What you are asked to do: What you return must match every record word for word.

Raw data:
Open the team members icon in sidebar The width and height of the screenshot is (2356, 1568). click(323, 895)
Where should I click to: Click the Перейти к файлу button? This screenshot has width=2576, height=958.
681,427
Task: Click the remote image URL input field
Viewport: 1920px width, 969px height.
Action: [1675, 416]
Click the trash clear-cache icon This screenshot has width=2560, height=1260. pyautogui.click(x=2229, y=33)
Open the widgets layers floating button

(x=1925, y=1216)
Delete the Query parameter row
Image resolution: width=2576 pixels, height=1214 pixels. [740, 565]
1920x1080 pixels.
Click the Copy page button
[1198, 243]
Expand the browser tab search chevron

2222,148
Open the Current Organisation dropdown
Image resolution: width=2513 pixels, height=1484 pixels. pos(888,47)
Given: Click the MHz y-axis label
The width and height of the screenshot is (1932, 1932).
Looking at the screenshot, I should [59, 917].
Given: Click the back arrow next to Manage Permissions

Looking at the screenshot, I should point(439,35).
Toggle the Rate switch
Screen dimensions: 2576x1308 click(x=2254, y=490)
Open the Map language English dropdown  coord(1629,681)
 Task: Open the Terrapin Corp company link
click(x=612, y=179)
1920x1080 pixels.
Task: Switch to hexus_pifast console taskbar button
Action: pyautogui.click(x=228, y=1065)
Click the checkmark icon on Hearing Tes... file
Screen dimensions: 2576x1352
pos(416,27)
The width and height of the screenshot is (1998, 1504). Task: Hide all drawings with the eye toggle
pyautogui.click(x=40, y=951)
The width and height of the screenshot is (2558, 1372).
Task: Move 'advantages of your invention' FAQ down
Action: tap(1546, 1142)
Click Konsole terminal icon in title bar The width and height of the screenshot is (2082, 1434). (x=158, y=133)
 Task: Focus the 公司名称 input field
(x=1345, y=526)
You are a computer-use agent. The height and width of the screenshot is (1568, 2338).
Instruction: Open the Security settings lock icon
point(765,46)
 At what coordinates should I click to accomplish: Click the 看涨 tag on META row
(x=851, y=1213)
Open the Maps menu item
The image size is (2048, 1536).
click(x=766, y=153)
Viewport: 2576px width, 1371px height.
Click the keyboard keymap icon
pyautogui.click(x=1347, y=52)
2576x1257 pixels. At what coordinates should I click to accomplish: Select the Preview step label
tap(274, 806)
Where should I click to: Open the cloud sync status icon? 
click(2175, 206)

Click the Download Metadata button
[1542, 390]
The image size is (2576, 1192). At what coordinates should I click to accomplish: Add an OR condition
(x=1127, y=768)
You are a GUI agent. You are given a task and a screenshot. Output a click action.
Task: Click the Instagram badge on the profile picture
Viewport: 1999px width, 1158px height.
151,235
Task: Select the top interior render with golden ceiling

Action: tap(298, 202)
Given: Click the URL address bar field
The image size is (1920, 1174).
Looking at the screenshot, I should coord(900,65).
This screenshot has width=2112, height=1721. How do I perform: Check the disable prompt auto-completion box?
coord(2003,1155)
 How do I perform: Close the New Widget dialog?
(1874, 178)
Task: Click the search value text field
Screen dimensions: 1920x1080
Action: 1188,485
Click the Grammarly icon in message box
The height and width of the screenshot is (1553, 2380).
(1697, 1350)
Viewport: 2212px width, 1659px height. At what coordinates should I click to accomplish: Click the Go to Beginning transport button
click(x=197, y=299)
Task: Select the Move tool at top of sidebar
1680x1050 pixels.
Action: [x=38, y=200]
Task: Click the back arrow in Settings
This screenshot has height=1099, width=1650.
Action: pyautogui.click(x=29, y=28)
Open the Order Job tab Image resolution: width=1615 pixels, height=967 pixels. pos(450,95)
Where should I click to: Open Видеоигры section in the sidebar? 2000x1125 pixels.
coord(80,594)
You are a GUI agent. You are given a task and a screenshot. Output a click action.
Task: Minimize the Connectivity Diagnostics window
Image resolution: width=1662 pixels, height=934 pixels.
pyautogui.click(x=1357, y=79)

Answer box:
Open the team members icon in sidebar The width and height of the screenshot is (2356, 1568). click(323, 895)
Where should I click to: Click the Перейти к файлу button? This screenshot has width=2576, height=958.
681,427
Task: Click the remote image URL input field
Viewport: 1920px width, 969px height.
Action: [1675, 416]
Click the trash clear-cache icon This screenshot has width=2560, height=1260. pyautogui.click(x=2229, y=33)
Open the widgets layers floating button

(x=1925, y=1216)
Delete the Query parameter row
Image resolution: width=2576 pixels, height=1214 pixels. [740, 565]
1920x1080 pixels.
Click the Copy page button
[1198, 243]
Expand the browser tab search chevron

2222,148
Open the Current Organisation dropdown
Image resolution: width=2513 pixels, height=1484 pixels. pos(888,47)
Given: Click the MHz y-axis label
The width and height of the screenshot is (1932, 1932).
Looking at the screenshot, I should [59, 917].
Given: Click the back arrow next to Manage Permissions

Looking at the screenshot, I should point(439,35).
Toggle the Rate switch
Screen dimensions: 2576x1308 click(x=2254, y=490)
Open the Map language English dropdown  coord(1629,681)
 Task: Open the Terrapin Corp company link
click(x=612, y=179)
1920x1080 pixels.
Task: Switch to hexus_pifast console taskbar button
Action: pyautogui.click(x=228, y=1065)
Click the checkmark icon on Hearing Tes... file
Screen dimensions: 2576x1352
pos(416,27)
The width and height of the screenshot is (1998, 1504). Task: Hide all drawings with the eye toggle
pyautogui.click(x=40, y=951)
The width and height of the screenshot is (2558, 1372).
Task: Move 'advantages of your invention' FAQ down
Action: tap(1546, 1142)
Click Konsole terminal icon in title bar The width and height of the screenshot is (2082, 1434). (x=158, y=133)
 Task: Focus the 公司名称 input field
(x=1345, y=526)
You are a computer-use agent. The height and width of the screenshot is (1568, 2338).
Instruction: Open the Security settings lock icon
point(765,46)
 At what coordinates should I click to accomplish: Click the 看涨 tag on META row
(x=851, y=1213)
Open the Maps menu item
The image size is (2048, 1536).
click(x=766, y=153)
Viewport: 2576px width, 1371px height.
Click the keyboard keymap icon
pyautogui.click(x=1347, y=52)
2576x1257 pixels. At what coordinates should I click to accomplish: Select the Preview step label
tap(274, 806)
Where should I click to: Open the cloud sync status icon? 
click(2175, 206)

Click the Download Metadata button
[1542, 390]
The image size is (2576, 1192). At what coordinates should I click to accomplish: Add an OR condition
(x=1127, y=768)
You are a GUI agent. You are given a task and a screenshot. Output a click action.
Task: Click the Instagram badge on the profile picture
Viewport: 1999px width, 1158px height.
151,235
Task: Select the top interior render with golden ceiling

Action: tap(298, 202)
Given: Click the URL address bar field
The image size is (1920, 1174).
Looking at the screenshot, I should coord(900,65).
This screenshot has width=2112, height=1721. How do I perform: Check the disable prompt auto-completion box?
coord(2003,1155)
 How do I perform: Close the New Widget dialog?
(1874, 178)
Task: Click the search value text field
Screen dimensions: 1920x1080
Action: 1188,485
Click the Grammarly icon in message box
The height and width of the screenshot is (1553, 2380).
(1697, 1350)
Viewport: 2212px width, 1659px height. At what coordinates should I click to accomplish: Click the Go to Beginning transport button
click(x=197, y=299)
Task: Select the Move tool at top of sidebar
1680x1050 pixels.
Action: [x=38, y=200]
Task: Click the back arrow in Settings
This screenshot has height=1099, width=1650.
Action: pyautogui.click(x=29, y=28)
Open the Order Job tab Image resolution: width=1615 pixels, height=967 pixels. pos(450,95)
Where should I click to: Open Видеоигры section in the sidebar? 2000x1125 pixels.
coord(80,594)
You are a GUI agent. You are given a task and a screenshot. Output a click action.
Task: Minimize the Connectivity Diagnostics window
Image resolution: width=1662 pixels, height=934 pixels.
pyautogui.click(x=1357, y=79)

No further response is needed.